Dans trois classes de l'école primaire (CE2, CM1, CM2) de la banlieue est de Paris, dialogues et écrits d'élèves réalisés pendant une séance de science ont été recueillis et analysés.
Pour chaque dialogue, ont été comptabilisées les interventions de l'enseignant et des élèves. Parmi celles-ci, nous avons identifié celles qui semblaient hors-sujet, celles qui manifestaient une erreur dans la compréhension des textes. A aussi été cerné comment l'enseignant s'appuie sur eux et comment il y renvoie les élèves. Ce que ceux-ci disent à l'oral et dans leurs écrits a été comparé avec ce qui, dans chaque texte, est en rapport avec son rôle prévu soit pour problématiser le fonctionnement du cœur (CM2), soit pour avancer vers la solution d'un problème de disparition d'oiseaux (CE2, CM1).
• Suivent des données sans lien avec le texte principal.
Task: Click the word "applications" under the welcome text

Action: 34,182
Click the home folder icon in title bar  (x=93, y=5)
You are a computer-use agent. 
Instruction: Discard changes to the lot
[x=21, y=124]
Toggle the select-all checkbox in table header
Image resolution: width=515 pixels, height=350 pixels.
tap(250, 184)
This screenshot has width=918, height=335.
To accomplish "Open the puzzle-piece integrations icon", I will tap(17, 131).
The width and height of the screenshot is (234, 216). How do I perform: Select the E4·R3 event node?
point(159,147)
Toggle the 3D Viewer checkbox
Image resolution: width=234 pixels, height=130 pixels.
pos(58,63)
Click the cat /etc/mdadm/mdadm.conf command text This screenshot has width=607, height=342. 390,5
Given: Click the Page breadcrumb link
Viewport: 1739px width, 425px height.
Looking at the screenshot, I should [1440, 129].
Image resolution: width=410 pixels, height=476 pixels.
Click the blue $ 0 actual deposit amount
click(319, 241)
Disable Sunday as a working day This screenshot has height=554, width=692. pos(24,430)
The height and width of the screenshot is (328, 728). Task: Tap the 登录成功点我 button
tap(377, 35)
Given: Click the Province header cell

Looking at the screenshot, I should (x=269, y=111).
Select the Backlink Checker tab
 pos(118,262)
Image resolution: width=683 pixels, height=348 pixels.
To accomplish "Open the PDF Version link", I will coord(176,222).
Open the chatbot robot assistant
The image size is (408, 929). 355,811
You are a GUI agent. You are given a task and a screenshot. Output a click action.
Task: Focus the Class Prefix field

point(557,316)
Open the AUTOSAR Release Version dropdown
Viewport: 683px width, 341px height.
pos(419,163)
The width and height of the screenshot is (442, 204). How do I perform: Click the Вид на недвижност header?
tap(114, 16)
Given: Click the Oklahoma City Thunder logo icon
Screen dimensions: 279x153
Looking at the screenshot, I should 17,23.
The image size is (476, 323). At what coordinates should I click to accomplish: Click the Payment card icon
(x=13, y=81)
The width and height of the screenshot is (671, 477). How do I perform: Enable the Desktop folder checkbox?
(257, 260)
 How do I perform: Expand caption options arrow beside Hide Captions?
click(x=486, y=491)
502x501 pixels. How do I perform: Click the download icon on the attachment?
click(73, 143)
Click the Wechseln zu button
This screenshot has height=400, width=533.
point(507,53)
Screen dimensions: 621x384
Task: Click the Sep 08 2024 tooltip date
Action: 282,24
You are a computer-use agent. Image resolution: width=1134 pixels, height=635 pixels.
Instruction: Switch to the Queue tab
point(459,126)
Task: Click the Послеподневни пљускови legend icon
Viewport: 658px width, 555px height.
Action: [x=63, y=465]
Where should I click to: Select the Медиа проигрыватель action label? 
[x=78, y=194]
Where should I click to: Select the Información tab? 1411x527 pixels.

Finalement, l'utilisation et la compréhension des textes par les élèves et la qualité des interactions langagières varient entre résolution de problème et problématisation, mais aussi en fonction de l'expertise de l'enseignant. Néanmoins, les élèves sollicités par les enseignants ont mobilisé des compétences en lecture-compréhension et ceux-ci ont instrumentalisé les textes pour cadrer et étayer les interactions langagières, accompagnant ainsi les élèves dans l'appropriation du fonctionnement d'une communauté discursive scolaire à caractère scientifique (Jaubert, 2007). Dans les séances de résolution de problèmes, certains élèves, du fait d'un malentendu sociocognitif (Bautier et Rayou, 2009), sont restés focalisés sur l'énigme sans percevoir l'enjeu scientifique. Dans la séance de problématisation, si beaucoup d'élèves ont accédé à ce processus grâce au cadrage serré de l'enseignante, leurs écrits en contiennent peu de traces.